### GIVEN EXERCISE
Rewrite the rows from the line containing "I will 350,120." through the line containing "I will 3,105.", swapping "admin account" for "user account" and leaving everything else the same.

begin

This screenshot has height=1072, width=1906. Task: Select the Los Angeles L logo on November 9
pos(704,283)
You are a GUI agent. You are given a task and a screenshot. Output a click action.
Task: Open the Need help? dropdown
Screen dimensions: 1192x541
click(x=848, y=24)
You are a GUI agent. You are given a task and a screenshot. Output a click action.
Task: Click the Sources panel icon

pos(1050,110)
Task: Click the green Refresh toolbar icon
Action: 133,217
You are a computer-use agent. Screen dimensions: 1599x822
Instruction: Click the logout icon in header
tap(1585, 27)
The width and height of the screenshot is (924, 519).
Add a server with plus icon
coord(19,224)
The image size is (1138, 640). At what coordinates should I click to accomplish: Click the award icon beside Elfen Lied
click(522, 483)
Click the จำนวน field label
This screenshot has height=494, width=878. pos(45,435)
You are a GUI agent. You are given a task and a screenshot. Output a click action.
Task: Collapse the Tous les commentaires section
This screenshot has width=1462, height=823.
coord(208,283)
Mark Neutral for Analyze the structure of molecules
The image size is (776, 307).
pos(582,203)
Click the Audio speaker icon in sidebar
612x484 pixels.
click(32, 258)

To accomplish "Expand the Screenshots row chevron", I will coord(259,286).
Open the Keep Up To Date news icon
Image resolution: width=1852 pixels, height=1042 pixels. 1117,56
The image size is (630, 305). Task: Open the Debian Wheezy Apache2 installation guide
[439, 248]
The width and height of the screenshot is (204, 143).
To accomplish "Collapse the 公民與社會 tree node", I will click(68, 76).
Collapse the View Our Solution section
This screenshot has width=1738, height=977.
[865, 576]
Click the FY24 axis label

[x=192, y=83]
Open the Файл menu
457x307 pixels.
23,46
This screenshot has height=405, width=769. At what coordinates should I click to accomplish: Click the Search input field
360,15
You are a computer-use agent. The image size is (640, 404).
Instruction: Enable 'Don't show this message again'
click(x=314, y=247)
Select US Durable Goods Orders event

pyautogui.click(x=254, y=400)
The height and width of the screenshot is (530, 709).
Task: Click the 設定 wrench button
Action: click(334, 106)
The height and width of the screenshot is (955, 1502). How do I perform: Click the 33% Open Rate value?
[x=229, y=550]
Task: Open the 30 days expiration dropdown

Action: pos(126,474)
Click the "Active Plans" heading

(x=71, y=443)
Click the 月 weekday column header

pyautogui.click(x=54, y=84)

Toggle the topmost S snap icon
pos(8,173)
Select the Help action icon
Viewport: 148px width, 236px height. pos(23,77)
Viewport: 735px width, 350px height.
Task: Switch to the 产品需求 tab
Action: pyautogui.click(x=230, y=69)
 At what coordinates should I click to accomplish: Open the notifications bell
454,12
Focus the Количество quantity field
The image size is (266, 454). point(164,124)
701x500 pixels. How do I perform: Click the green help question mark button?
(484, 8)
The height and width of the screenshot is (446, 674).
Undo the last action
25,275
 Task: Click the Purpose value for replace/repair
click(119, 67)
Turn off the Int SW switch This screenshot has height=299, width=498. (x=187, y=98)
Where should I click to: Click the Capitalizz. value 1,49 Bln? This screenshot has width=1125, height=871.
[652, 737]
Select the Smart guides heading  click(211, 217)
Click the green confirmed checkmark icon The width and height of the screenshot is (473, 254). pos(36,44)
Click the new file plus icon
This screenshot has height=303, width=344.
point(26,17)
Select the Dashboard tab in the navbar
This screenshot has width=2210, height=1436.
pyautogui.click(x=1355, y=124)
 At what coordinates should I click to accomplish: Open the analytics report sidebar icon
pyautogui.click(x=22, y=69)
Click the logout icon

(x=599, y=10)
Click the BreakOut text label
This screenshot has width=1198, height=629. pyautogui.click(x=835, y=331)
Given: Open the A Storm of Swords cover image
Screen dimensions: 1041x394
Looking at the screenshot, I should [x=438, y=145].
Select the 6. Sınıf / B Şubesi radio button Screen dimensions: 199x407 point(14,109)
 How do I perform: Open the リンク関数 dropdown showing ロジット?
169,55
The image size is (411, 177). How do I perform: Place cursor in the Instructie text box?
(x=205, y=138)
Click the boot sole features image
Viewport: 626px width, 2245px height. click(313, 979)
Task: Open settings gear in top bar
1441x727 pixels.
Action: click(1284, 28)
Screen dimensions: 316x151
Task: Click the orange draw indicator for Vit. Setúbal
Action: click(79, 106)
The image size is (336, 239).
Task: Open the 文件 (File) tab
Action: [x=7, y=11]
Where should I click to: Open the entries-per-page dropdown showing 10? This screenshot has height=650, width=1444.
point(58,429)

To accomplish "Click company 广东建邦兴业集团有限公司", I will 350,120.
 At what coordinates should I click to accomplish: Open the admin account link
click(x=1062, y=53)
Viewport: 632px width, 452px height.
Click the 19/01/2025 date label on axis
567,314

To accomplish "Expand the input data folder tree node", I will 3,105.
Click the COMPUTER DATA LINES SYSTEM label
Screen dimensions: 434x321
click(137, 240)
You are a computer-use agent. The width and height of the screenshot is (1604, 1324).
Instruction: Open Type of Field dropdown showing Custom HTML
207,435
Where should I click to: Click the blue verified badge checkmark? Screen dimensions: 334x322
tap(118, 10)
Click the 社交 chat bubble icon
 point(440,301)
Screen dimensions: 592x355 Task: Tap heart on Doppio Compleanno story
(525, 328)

end

### SOLUTION TO THIS EXERCISE
To accomplish "Click company 广东建邦兴业集团有限公司", I will 350,120.
 At what coordinates should I click to accomplish: Open the user account link
click(x=1062, y=53)
Viewport: 632px width, 452px height.
Click the 19/01/2025 date label on axis
567,314

To accomplish "Expand the input data folder tree node", I will 3,105.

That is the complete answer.